## PAGE EXCERPT
------------------------------------
Reading the new variable

Now let's try this in a primitive dry model

model = PrimitiveDryModel(;spectral_grid, output)
model.output.variables[:w]
Main.VerticalVelocityOutput <: SpeedyWeather.AbstractOutputVariable
├ name::String = w
├ unit::String = s^-1
├ long_name::String = vertical velocity dσ/dt
├ dims_xyzt::NTuple{4, Bool} = (true, true, true, true)

By passing on output to the model constructor the output variables now contain w and we see it here as we have defined it earlier.

simulation = initialize!(model)
run!(simulation, period=Day(5), output=true)

# read netcdf data
using NCDatasets
path = joinpath(model.output.run_path, model.output.filename)
ds = NCDataset(path)
ds["w"]
w (96 × 48 × 8 × 21)
  Datatype:    Union{Missing, Float32} (Float32)
  Dimensions:  lon × lat × layer × time
  Attributes:
   units                = s^-1
   long_name            = vertical velocity dσ/dt
   _FillValue           = NaN

Fantastic, it's all there. We wrap this back into a FullGaussianGrid but ignore the mask (there are no masked values) in the netCDF file which causes a Union{Missing, Float32} element type by reading out the raw data with .var. And visualise the vertical velocity in sigma coordinates (remember this is actually $\partial \sigma / \partial t$) of the last time step (index end) stored on layer $k=4$ (counted from the top)
------------------------------------
## DATA UNDER STUDY
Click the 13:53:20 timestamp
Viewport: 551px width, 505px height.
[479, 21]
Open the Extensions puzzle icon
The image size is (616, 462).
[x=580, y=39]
------------------------------------
## EXERCISE OBJECTIVE
Reproduce everything in the SpeedyWeather output excerpt from "Now let's try" down to "true, true, true)", substituting "PrimitiveWetModel" for "PrimitiveDryModel".

## ANSWER FOR THIS EXERCISE
Now let's try this in a primitive dry model

model = PrimitiveWetModel(;spectral_grid, output)
model.output.variables[:w]
Main.VerticalVelocityOutput <: SpeedyWeather.AbstractOutputVariable
├ name::String = w
├ unit::String = s^-1
├ long_name::String = vertical velocity dσ/dt
├ dims_xyzt::NTuple{4, Bool} = (true, true, true, true)